En un hecho histórico, la Asamblea General de las Naciones Unidas aprobó este miércoles 25 de marzo una resolución que califica la trata transatlántica de esclavos y la esclavitud racializada de africanos como «el crimen de lesa humanidad más grave» de la historia.
La resolución se aprobó con 123 votos a favor, 3 en contra (los de Argentina, Israel y Estados Unidos) y 52 abstenciones, entre ellas las de prácticamente todos los países del llamado bloque occidental, incluido Japón.
La iniciativa, presentada por una coalición de 60 países africanos, caribeños y latinoamericanos, reconoce que este sistema de explotación, que se prolongó durante más de cuatro siglos, constituye una violación del derecho internacional que no prescribe y que sus consecuencias siguen afectando a millones de personas en todo el mundo.
En entrevista con La FM Fin de Semana, la doctora Claudia Mosquera, profesora e investigadora, se refirió a la reciente resolución de la ONU sobre la esclavitud y expuso sus implicaciones en términos de justicia reparativa, cifras históricas y persistencia de prácticas asociadas en la actualidad.
¿Qué implica la resolución de la ONU sobre esclavitud?
Durante la entrevista, la académica manifestó que recibe la decisión con “enorme satisfacción”, al considerar que este debate debía formar parte de la agenda global. Explicó que en Colombia la discusión ha sido abordada desde universidades y movimientos sociales, centrada en los efectos de la trata transatlántica sobre las poblaciones afrodescendientes.

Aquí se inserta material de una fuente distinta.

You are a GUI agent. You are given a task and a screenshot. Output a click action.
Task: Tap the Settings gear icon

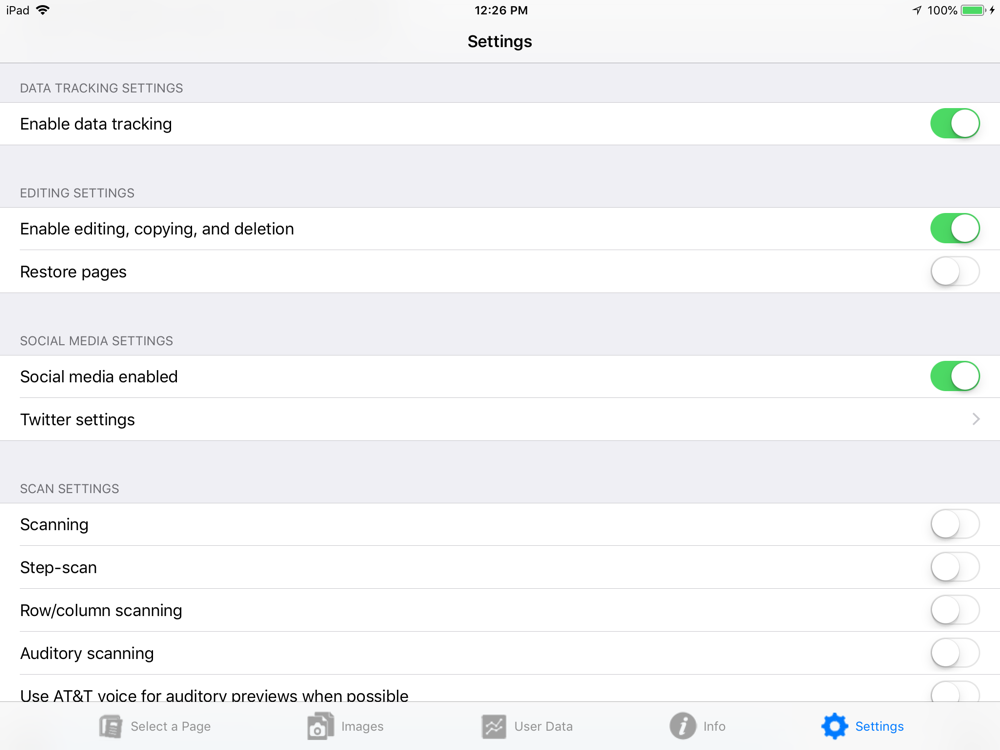(x=834, y=726)
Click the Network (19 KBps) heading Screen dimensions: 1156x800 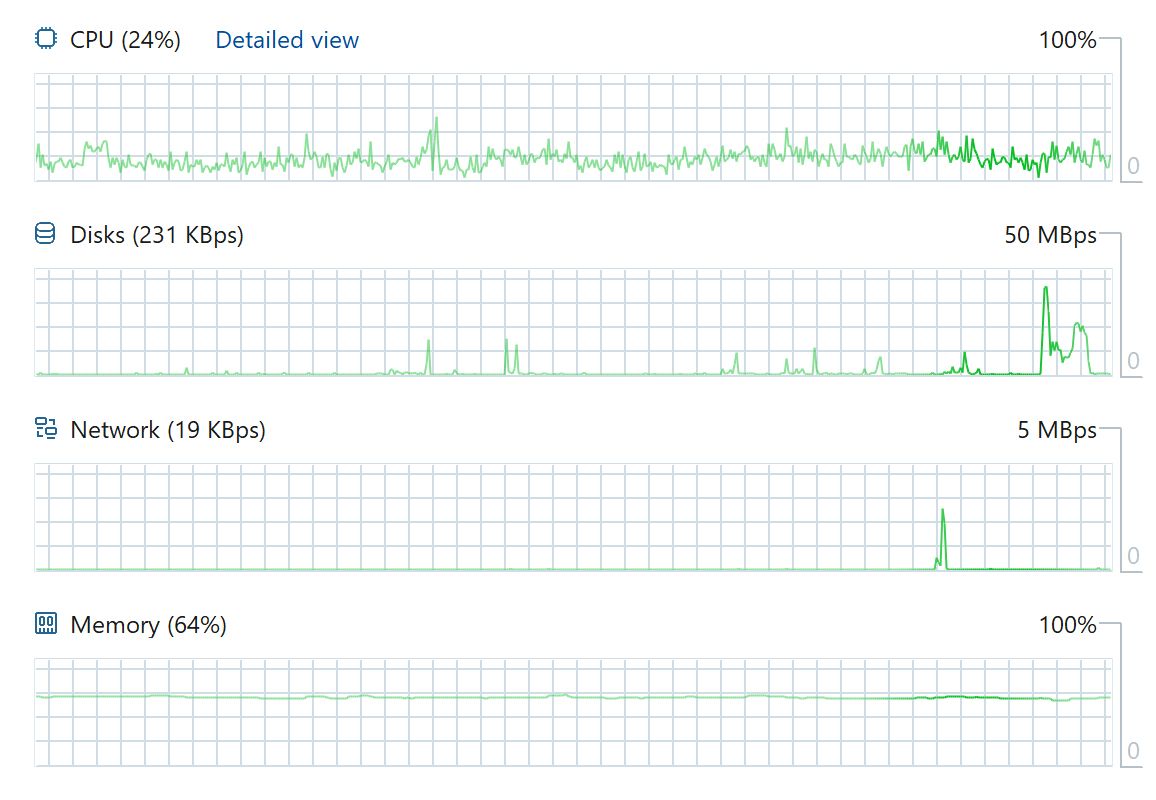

Sobre los alcances de la resolución, indicó que no busca generar confrontaciones, sino “sanar y desarrollar justicia”. Precisó que el enfoque no es exclusivamente económico, ya que no existe consenso frente a reparaciones monetarias, mientras que sí hay coincidencias en avanzar hacia la justicia reparativa y la devolución de bienes culturales.
En ese contexto, señaló que esta agenda tiene un impacto más amplio. “Esta agenda beneficia a toda la humanidad”, afirmó, al explicar que permite abordar temas estructurales y revisar relaciones de poder en distintos escenarios.
También sostuvo que este reconocimiento abre espacios de conversación sobre asuntos que no habían tenido visibilidad global, lo que contribuye a posicionar nuevas discusiones en el ámbito internacional.
¿Cuántas personas fueron esclavizadas y qué características tuvo este sistema?
En relación con las cifras, Mosquera explicó que existen diferencias debido a la trata ilegal. Indicó que los registros oficiales hablan de cerca de 12.5 millones de personas, aunque al incluir rutas no documentadas la cifra podría ubicarse entre 25 y 27 millones.
Sobre el caso colombiano, señaló que no hay datos exactos, pero indicó que la presencia de población esclavizada fue significativa en el Pacífico, el Caribe y Antioquia. Añadió que entre estos grupos había comunidades como los fulas o fulanis, con conocimientos en agricultura y ganadería, además de formación cultural previa.
Explicó que algunas de estas poblaciones ya sabían leer y escribir en árabe, lo que refleja características específicas de quienes fueron trasladados. En esa línea, planteó que la composición de la población podría no corresponder completamente con los niveles de reconocimiento actuales. “Es posible que la población colombiana sea más africana de lo que se autorreconoce”, afirmó.
Asimismo, diferenció entre la esclavitud en general y la trata transatlántica, señalando que esta última constituyó una forma de esclavitud racializada. Indicó que en este sistema se estableció una clasificación en la que los africanos eran considerados “bienes muebles” y su condición era hereditaria.
Según explicó, este proceso implicó un nivel de deshumanización que no se había registrado en otros contextos históricos. “Ese nivel de codificación y deshumanización no había ocurrido antes en la humanidad”, señaló.
Finalmente, afirmó que en la actualidad existen “mutaciones de la esclavitud”, al referirse a prácticas en las que persisten formas de sometimiento mediante la violencia. Indicó que en distintos contextos continúan dinámicas de deshumanización.
Como cierre, sostuvo que este tipo de decisiones permiten avanzar hacia un “nuevo pacto de humanidad” y un “contrato social antirracista”, planteamientos que, según indicó, requieren la participación de distintos sectores.